Write the expression for velocity of electron.

    $v=\sqrt{\frac{k_e{e}^2}{m_{e}r}}$                                                                                                   (X)

Here, $m_e$ is the mass of electron.

Use expression (X) in (IX).

    $\begin{array}{c}f=\frac{1}{2\pi r}\sqrt{\frac{k_e{e}^2}{m_{e}r}}\\ =\sqrt{\frac{k_e{e}^2}{4{\pi }^2{m}_e{r}^3}}\end{array}$                                                                                                 (XI)

Rewrite expression (XI) in terms of the radius of the $n^{th}$ orbit of the atom.

    $f=\sqrt{\frac{k_e{e}^2}{4{\pi }^2{m}_e{r}_n^3}}$                                                                                                  (XII)

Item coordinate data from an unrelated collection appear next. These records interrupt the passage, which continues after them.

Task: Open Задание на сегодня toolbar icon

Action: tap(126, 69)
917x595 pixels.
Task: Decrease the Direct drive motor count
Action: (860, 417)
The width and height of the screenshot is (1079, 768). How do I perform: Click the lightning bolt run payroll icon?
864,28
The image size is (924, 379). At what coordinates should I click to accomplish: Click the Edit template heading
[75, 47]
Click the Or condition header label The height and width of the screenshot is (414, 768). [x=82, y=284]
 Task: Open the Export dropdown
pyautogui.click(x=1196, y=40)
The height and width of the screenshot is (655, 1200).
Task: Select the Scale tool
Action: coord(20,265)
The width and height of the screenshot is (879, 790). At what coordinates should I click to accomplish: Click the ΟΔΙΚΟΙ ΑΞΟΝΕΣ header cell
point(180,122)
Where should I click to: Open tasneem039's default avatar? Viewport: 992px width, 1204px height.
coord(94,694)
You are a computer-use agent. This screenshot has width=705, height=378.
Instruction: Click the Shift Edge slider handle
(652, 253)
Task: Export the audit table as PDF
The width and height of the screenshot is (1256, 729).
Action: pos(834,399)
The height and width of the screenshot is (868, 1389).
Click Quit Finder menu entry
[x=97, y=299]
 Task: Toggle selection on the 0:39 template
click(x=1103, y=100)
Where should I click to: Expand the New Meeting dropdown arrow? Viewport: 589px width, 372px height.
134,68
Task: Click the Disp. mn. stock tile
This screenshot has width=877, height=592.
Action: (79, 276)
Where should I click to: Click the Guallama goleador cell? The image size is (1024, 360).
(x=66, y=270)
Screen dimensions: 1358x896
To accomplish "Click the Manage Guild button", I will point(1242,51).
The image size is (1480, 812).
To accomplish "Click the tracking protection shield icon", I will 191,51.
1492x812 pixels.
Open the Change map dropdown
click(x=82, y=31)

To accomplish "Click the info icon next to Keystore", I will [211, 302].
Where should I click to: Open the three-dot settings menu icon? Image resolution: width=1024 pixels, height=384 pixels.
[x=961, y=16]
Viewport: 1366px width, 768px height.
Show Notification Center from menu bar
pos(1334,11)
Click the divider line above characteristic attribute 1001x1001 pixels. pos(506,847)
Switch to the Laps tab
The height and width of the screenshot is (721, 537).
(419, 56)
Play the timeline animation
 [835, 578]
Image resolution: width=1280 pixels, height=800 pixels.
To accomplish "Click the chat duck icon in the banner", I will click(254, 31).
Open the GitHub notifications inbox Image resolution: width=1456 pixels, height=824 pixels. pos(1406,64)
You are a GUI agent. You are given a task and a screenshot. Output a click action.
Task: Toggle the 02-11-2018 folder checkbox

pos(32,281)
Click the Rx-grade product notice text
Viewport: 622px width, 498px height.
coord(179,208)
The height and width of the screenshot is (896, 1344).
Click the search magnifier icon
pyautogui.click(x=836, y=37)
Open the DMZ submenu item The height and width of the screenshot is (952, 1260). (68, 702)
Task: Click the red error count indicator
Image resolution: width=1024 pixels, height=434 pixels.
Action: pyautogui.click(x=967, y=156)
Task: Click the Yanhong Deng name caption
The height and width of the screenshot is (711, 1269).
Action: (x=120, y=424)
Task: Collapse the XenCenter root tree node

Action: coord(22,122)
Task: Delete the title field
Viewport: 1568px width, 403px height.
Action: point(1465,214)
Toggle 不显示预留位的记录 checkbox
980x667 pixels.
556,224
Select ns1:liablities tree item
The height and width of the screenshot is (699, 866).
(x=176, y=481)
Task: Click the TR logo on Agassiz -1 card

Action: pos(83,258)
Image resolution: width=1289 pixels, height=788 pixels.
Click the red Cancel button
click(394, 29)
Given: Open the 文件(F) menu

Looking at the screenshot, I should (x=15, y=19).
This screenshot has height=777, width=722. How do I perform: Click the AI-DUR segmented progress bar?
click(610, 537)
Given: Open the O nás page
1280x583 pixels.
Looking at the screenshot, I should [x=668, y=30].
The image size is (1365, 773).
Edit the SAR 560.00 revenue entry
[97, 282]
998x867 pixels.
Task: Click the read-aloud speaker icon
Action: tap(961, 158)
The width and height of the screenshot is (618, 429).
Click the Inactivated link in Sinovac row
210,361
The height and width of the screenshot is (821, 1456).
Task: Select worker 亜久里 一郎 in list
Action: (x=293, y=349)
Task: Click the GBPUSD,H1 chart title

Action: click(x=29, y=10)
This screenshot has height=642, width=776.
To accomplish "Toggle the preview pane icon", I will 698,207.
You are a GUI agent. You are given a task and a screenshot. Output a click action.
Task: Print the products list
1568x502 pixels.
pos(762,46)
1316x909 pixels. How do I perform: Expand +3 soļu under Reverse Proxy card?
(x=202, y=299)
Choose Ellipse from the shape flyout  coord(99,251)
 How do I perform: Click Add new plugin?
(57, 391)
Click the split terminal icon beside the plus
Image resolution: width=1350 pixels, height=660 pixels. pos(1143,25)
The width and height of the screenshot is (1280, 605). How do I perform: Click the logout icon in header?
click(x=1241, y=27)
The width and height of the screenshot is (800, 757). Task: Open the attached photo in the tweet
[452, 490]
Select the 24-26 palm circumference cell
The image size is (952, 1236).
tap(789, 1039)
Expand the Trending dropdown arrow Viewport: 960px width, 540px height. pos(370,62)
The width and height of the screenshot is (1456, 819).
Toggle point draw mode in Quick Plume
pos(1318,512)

Here, $r_n$ is the radius of the $n^{th}$ orbit of the atom.

Write the expression for the radius of the $n^{th}$ orbit of the atom.

    $r_n=\frac{n^2{h}^2}{4{\pi }^2{m}_e{k}_e{e}^2}$                                                                                                     (XIII)

Here, $n$ is the principle quantum number corresponding to the $n^{th}$ orbit of the atom, and $h$ is the Planck’s constant.

Use expression (XIII) in (XII) and solve for $f$.

    $\begin{array}{c}f=\sqrt{\frac{k_e{e}^2}{4{\pi }^2{m}_e}{\left(\frac{4{\pi }^2{m}_e{k}_e{e}^2}{n^2{h}^2}\right)}^3}\\ =\sqrt{\frac{{\left(4{\pi }^2\right)}^2{m}_e^2{k}_e^4{e}^8}{n^6{h}^6}}\\ =\frac{4{\pi }^2{m}_e{k}_e^2{e}^4}{h^3{n}^3}\end{array}$                                                                           (XIV)

The classical frequency of the electron undergoing a transition from $n$ to $n-1$ state is $\frac{4{\pi }^2{m}_e{k}_e^2{e}^4}{h^3{n}^3}$.

That is it is proven that as the value of $n$ approaches larger values, the frequency tends to classical limit. Also it is proven that as $n\to \infty$, the frequency varies as $\frac{1}{n^3}$.

Conclusion:

Therefore, it is shown that when $n\to \infty$, the expression for frequency varies as $\frac{1}{n^3}$ and also that it reduces to the classical limit.